# ADR 008: Vitest

- HTML version: https://robbiepalmer.me/projects/personal-site/adrs/008-vitest
- Project: Personal Site (https://robbiepalmer.me/projects/personal-site.md)
- Status: Accepted
- Date: 2025-10-18

# Context

I need a unit testing framework to verify logic and prevent regressions.
The standard in the React ecosystem for years has been **Jest**. However, frameworks have evolved:

* **Performance**: Jest can be slow, especially in TypeScript projects where it relies on `ts-jest` or Babel transforms, leading to long feedback loops.
* **Configuration Overhead**: Setting up Jest to understand ESM modules, TypeScript, and modern browser APIs often requires complex configuration and duplicate setup (separate `jest.config.js` distinct from the build config).
* **Alternatives**:
* **Mocha/Chai**: Flexible but fragmented ecosystem; requires stitching together runner, assertion library, and mocking tools.
* **Node.js Test Runner**: Integrated but relatively new and lacks the rich ecosystem of matchers and plugins found in Jest/Vitest.
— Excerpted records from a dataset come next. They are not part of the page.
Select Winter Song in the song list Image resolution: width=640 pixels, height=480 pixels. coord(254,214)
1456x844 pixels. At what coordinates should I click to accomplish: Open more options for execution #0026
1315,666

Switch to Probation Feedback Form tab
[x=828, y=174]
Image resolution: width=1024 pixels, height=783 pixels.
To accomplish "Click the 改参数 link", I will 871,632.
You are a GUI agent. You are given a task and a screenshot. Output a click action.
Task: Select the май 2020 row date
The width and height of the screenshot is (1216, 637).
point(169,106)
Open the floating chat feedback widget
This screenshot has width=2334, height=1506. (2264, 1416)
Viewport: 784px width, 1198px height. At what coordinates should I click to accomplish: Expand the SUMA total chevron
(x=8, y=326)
I want a testing tool that brings the same **velocity** benefits as the rest of my stack.

# Decision

I decided to use **[Vitest](https://vitest.dev/)**.

Vitest is a Vite-native unit test framework. It might seem intuitive to align the test runner with the bundler (e.g., Jest with Webpack), but modern tooling increasingly decouples these concerns to maximize velocity.

Even within the Vite ecosystem, development uses `esbuild` for unbundled serving while production uses `rollup` for bundling. Similarly here, we use **Turbopack** for the application dev server to handle Next.js specifics, and **Vitest** for the test runner to leverage its instant feedback loop. They are different tools optimized for different "hot" environments (dev server vs. test watch mode), but both avoid the cost of full bundling during development.

*Note*: We **cannot** use Vite for the main application build or development server because Next.js ([ADR 003](/projects/personal-site/adrs/003-next-js)) is tightly coupled to its own compiler (Webpack/Turbopack) for features like React Server Components and the App Router. However, we *can* leverage the Vite engine exclusively for running unit tests via Vitest.

# Consequences

### Pros

* **Speed**: Powered by Vite and utilizing native ESM, it provides instant startup and hot module replacement (HMR) for tests. This tightens the "edit-test-debug" loop—[Short Feedback Loops](/projects?tab=philosophy#short-feedback-loops) in action.
* **Simplicity**: While it requires a `vitest.config.ts` (since we use Turbopack for development), the configuration is significantly lighter and more standard than a comparable Jest setup.
* **Jest Compatibility**: The API is nearly identical to Jest (`describe`, `it`, `expect`), meaning zero learning curve and easy portability if needed.

### Cons

* **Ecosystem Maturity**: While rapidly growing, it has fewer dedicated plugins than Jest (though heavily compatible with existing ones).
* **Configuration Split**: Since we use **Turbopack** for the Next.js dev server, we do not share a single `vite.config.ts` for both app and tests. Vitest runs in its own Vite instance, requiring its own (albeit minimal) config file.